As part of Drowning Prevention week, SPATA, the Swimming Pool and Allied Trades Association is recommending that “all children by the age of 11 years should be able to swim 25 metres unaided.”

From 18-26th June, the Royal Life Saving Society UK, will be campaigning to cut the number of people who drown every year. Approximately 400 people drown in the UK annually, with many thousands more suffering life changing injuries. This equates to one person dying every 20 hours, making death by drowning the third highest cause of accidental child death in the country.

In order to raise awareness, SPATA have released tips showing the importance of water safety:

Always check the depth of the water. Shallow water can deepen suddenly, therefore if you are not a strong swimmer you should not swim out of your depth and set clear boundaries about where you will swim. Also, don’t jump or dive into water that you cannot see the bottom of, even if you swim there regularly. Rocks and debris could have moved in flowing water that will make it unsafe.

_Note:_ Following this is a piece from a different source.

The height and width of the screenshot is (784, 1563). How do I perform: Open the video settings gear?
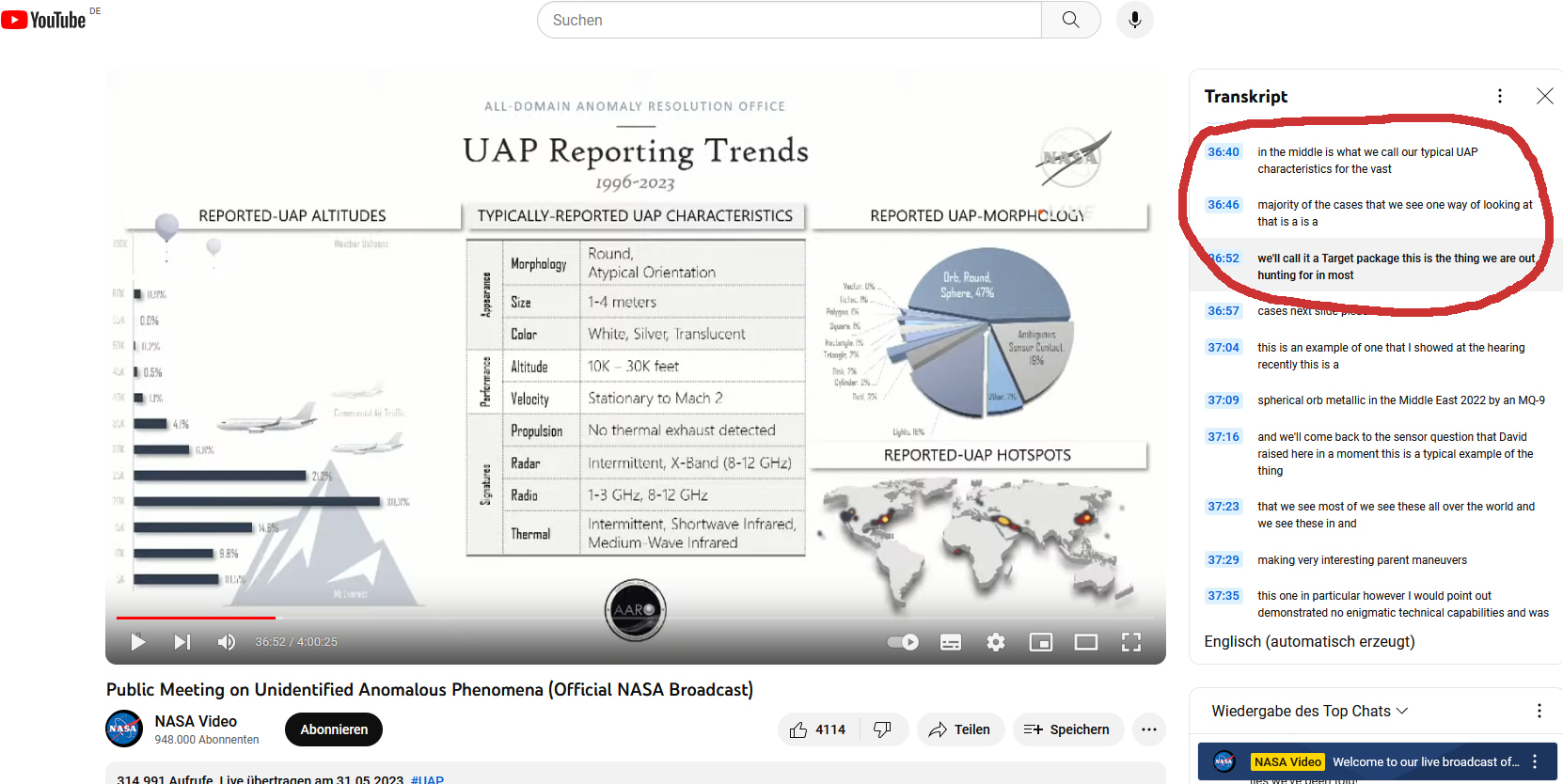[x=996, y=642]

Look out for weeds. One or two weeds aren’t uncommon in slow flowing water, but a spaghetti-like forest can entangle a swimmer’s legs. Try to avoid them. If you do encounter some, slow your swim speed right down and either float using your arms to paddle or turn around slowly.

Watch out for strong currents. The best water has flowing currents and therefore you should be careful to judge the strength of the current to assess if you are a strong enough swimmer to deal with it. Always think about your escape route if you do get washed downstream.

Don’t swim alone. People should ideally swim where there are others to supervise them, as this may reduce the risk of drowning, as there will be someone to rescue or raise an alarm if a swimmer gets into difficulty.

SPATA also say that “being able to swim from an early age can open the door to incredible experiences” later in life. “Time spent at a swimming class can bring years of new opportunities as you grow.”

As well as being “essential for any watersports such as diving, canoeing, jet skiing, snorkelling, rowing, kitesurfing and wakeboarding,” being able to swim competently could eventually save your life.